Give back every record below precisely as written.
Start of Task material
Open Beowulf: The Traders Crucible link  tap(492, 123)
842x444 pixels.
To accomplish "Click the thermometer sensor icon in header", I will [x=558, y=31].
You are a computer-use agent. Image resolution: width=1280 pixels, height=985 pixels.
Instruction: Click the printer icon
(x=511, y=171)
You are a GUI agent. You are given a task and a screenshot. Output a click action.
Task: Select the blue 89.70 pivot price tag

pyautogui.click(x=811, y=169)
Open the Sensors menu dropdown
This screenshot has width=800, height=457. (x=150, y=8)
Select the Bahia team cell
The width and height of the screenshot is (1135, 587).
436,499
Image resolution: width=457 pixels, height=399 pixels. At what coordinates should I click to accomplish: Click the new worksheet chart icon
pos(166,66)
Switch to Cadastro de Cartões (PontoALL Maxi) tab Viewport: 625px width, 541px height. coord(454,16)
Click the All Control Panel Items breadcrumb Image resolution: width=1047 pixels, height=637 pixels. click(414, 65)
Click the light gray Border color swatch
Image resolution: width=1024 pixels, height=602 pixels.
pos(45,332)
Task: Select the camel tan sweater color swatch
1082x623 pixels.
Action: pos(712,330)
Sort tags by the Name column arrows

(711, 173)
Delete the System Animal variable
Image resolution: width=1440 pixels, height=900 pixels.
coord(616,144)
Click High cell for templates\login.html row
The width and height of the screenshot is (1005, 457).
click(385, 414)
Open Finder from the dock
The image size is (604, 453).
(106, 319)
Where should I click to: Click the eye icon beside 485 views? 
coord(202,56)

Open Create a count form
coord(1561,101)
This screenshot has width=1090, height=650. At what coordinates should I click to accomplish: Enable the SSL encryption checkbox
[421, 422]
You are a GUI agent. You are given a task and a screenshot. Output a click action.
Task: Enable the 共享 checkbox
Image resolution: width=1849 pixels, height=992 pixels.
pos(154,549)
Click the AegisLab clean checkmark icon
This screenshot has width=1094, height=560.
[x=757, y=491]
End of Task material
Answer area
Open Beowulf: The Traders Crucible link  tap(492, 123)
842x444 pixels.
To accomplish "Click the thermometer sensor icon in header", I will [x=558, y=31].
You are a computer-use agent. Image resolution: width=1280 pixels, height=985 pixels.
Instruction: Click the printer icon
(x=511, y=171)
You are a GUI agent. You are given a task and a screenshot. Output a click action.
Task: Select the blue 89.70 pivot price tag

pyautogui.click(x=811, y=169)
Open the Sensors menu dropdown
This screenshot has width=800, height=457. (x=150, y=8)
Select the Bahia team cell
The width and height of the screenshot is (1135, 587).
436,499
Image resolution: width=457 pixels, height=399 pixels. At what coordinates should I click to accomplish: Click the new worksheet chart icon
pos(166,66)
Switch to Cadastro de Cartões (PontoALL Maxi) tab Viewport: 625px width, 541px height. coord(454,16)
Click the All Control Panel Items breadcrumb Image resolution: width=1047 pixels, height=637 pixels. click(414, 65)
Click the light gray Border color swatch
Image resolution: width=1024 pixels, height=602 pixels.
pos(45,332)
Task: Select the camel tan sweater color swatch
1082x623 pixels.
Action: pos(712,330)
Sort tags by the Name column arrows

(711, 173)
Delete the System Animal variable
Image resolution: width=1440 pixels, height=900 pixels.
coord(616,144)
Click High cell for templates\login.html row
The width and height of the screenshot is (1005, 457).
click(385, 414)
Open Finder from the dock
The image size is (604, 453).
(106, 319)
Where should I click to: Click the eye icon beside 485 views? 
coord(202,56)

Open Create a count form
coord(1561,101)
This screenshot has width=1090, height=650. At what coordinates should I click to accomplish: Enable the SSL encryption checkbox
[421, 422]
You are a GUI agent. You are given a task and a screenshot. Output a click action.
Task: Enable the 共享 checkbox
Image resolution: width=1849 pixels, height=992 pixels.
pos(154,549)
Click the AegisLab clean checkmark icon
This screenshot has width=1094, height=560.
[x=757, y=491]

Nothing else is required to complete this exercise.